Path toward $96K: Can BTC reverse?

CryptoQuant analysts note a clear drop in selling pressure. Exchange deposits fell from 88K in late November to 21K today.

Whale deposits slid from 47% to 21%, and average deposits dropped from 1.1 BTC to 0.7 BTC, signaling large sellers have stepped back.

Ray Youssef, CEO of NoOnes, echoed this sentiment, telling AMBCrypto,

“A dovish Fed tone could open the door to renewed risk-on sentiment, triggering a “Santa rally” for digital assets, with BTC reclaiming $100,000, ETH rising above $3,500, XRP at $2.3, and Solana moving towards $150.”

This backdrop often allows relief rallies. $99K is Bitcoin’s the first major upside checkpoint, matching the lower band of the Trader Realized Price.

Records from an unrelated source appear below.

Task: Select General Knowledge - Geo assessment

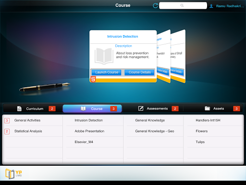Action: coord(155,131)
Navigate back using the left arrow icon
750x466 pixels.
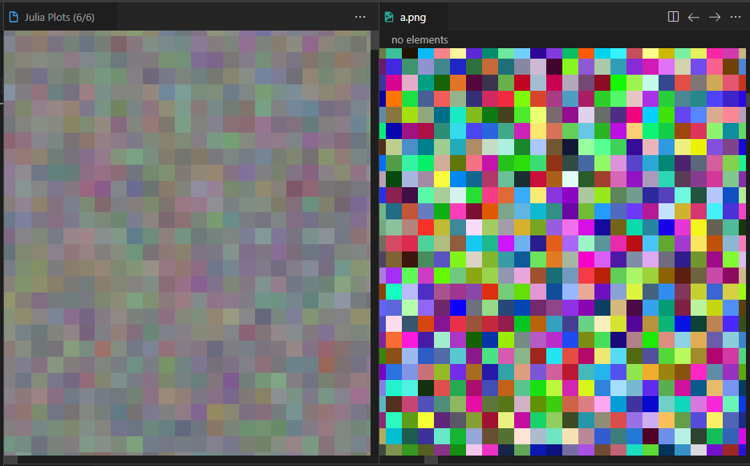tap(694, 16)
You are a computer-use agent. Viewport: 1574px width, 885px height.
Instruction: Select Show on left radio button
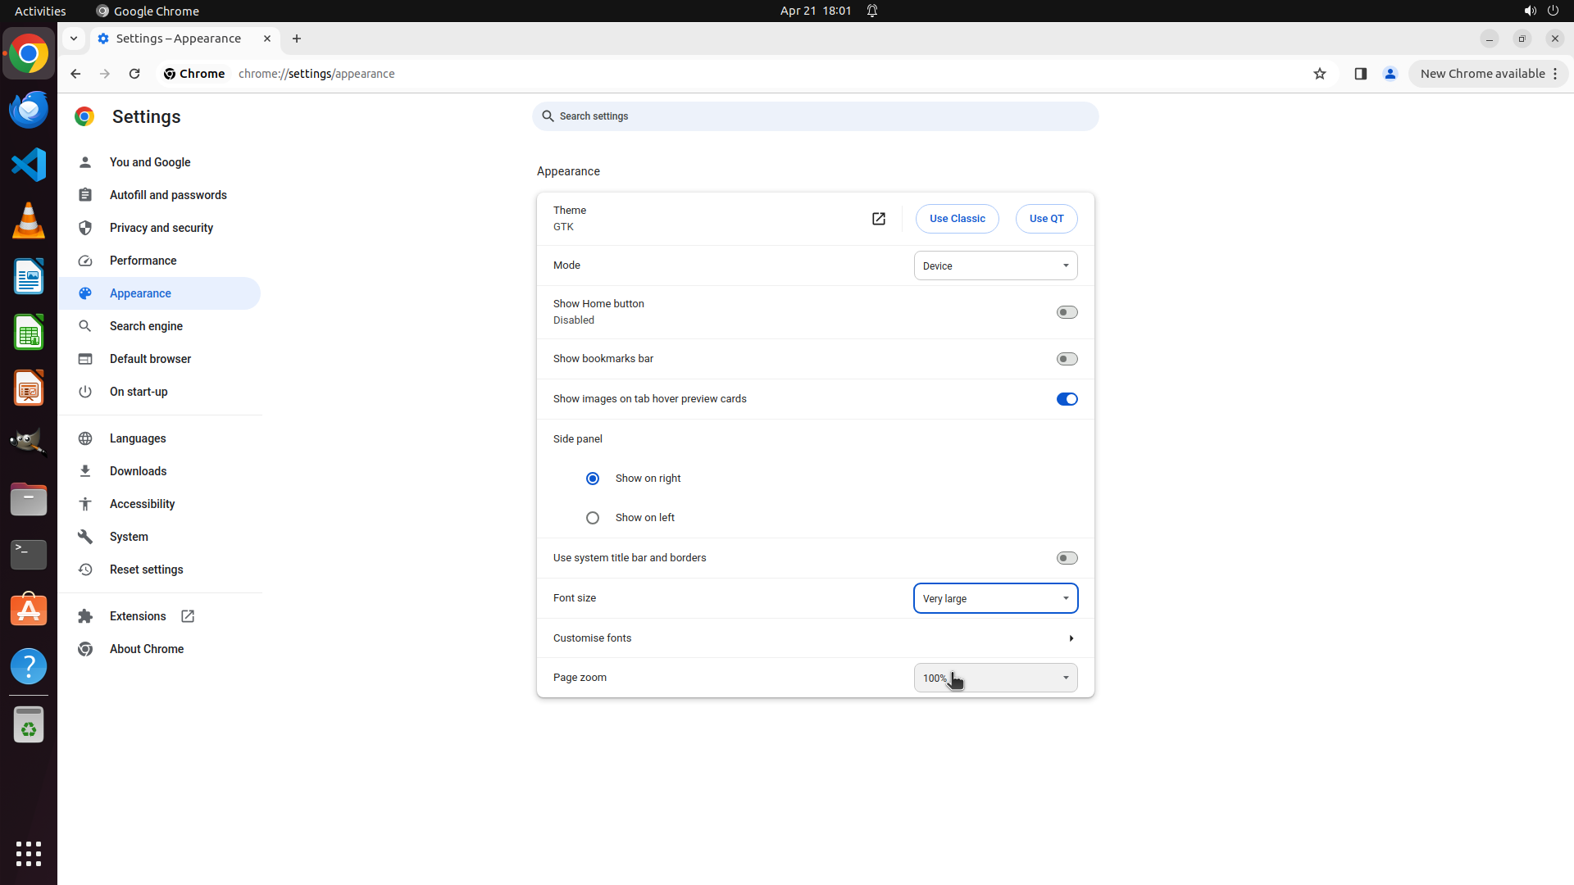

Above that, $102K and $112K are the next resistance zones. If BTC avoids a deeper liquidity sweep and holds its ascending structure, a move toward $96K remains in play.

Youssef summarized it perfectly, observing,

“Market structure is finally beginning to stabilize after recent forced unwinds and intense selling pressure, particularly from long-term holders. However, the depth of the market recovery remains shallow.”

He continued,

“ETF inflows have only recently turned positive after heavy redemptions, and cumulative spot buying pressure is still underwhelming.”


Final Thoughts

  • Liquidity clusters below remain the biggest near-term risk.
  • Bullish divergence and easing selling pressure keep the upside scenario alive.